** Task to carry out **
Go line by line through the records below. Copy whichever lines contain the string "computer".

(Information shown)

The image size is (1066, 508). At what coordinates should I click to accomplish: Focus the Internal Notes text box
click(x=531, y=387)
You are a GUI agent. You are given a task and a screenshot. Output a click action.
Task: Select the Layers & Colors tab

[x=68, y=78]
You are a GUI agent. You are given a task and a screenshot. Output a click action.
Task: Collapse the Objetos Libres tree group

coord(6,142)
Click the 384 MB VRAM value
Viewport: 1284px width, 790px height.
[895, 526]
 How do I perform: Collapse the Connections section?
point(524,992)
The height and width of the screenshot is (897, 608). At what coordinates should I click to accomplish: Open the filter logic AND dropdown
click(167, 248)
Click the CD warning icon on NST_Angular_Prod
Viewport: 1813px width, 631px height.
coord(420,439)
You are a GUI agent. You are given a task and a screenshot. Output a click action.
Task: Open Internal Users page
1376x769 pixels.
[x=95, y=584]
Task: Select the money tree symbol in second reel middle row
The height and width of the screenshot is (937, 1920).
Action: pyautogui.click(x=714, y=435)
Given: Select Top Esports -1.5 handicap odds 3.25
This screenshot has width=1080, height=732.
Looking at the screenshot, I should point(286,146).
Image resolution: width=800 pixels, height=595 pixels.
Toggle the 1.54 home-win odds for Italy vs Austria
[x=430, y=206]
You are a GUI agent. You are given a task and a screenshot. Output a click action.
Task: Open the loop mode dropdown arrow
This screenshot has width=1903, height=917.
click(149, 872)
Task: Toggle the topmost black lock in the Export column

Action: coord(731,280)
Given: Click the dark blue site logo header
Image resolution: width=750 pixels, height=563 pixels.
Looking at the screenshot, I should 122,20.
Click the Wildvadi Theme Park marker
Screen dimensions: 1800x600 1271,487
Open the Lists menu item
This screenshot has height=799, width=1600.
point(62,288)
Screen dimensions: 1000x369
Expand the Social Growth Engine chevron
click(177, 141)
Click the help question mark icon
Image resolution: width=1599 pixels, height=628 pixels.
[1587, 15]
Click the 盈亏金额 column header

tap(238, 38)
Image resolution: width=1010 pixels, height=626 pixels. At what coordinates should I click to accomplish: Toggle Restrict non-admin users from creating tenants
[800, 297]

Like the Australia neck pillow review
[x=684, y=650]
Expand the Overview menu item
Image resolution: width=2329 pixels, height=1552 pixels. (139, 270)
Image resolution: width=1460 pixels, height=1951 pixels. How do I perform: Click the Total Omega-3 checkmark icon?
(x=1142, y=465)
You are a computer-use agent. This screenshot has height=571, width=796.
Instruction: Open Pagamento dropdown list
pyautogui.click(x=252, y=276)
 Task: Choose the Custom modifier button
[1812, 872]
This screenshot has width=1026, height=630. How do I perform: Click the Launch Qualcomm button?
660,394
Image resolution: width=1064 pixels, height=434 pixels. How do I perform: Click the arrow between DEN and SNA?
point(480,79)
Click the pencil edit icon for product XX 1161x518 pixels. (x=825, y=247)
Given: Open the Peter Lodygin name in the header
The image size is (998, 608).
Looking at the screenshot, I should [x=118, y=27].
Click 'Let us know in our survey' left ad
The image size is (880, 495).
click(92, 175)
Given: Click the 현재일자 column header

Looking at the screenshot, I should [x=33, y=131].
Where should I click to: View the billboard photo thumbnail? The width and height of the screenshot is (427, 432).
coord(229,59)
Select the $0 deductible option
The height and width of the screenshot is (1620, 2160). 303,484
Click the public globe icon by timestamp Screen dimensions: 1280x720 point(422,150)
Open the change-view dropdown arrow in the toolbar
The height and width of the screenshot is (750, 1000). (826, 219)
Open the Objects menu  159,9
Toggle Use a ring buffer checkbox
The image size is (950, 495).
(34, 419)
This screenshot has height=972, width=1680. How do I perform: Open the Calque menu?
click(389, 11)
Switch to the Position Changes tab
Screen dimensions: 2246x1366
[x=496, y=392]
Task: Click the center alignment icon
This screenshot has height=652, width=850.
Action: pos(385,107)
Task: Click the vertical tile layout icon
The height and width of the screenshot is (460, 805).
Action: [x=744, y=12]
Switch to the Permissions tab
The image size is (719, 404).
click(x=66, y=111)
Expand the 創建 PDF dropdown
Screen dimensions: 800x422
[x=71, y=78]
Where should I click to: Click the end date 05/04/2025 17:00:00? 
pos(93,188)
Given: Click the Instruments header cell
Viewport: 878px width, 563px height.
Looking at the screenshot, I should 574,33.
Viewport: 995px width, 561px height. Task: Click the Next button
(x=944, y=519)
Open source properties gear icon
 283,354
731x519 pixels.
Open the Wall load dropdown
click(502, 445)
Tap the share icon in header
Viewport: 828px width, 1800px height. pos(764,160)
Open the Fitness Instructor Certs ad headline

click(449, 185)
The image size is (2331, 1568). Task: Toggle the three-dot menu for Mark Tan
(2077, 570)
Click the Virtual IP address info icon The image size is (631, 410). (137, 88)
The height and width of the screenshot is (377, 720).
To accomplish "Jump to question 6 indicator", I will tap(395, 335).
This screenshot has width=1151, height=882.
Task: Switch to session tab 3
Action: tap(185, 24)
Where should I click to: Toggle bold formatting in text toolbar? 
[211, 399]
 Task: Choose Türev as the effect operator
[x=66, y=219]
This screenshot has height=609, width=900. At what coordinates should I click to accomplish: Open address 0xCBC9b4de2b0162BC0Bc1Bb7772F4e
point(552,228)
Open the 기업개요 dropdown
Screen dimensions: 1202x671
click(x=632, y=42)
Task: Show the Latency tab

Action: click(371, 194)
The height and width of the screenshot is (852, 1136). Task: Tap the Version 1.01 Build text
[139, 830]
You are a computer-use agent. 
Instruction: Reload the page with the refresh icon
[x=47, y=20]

(End Information shown)

** Expected output **
You are a computer-use agent. This screenshot has height=571, width=796.
You are a computer-use agent. 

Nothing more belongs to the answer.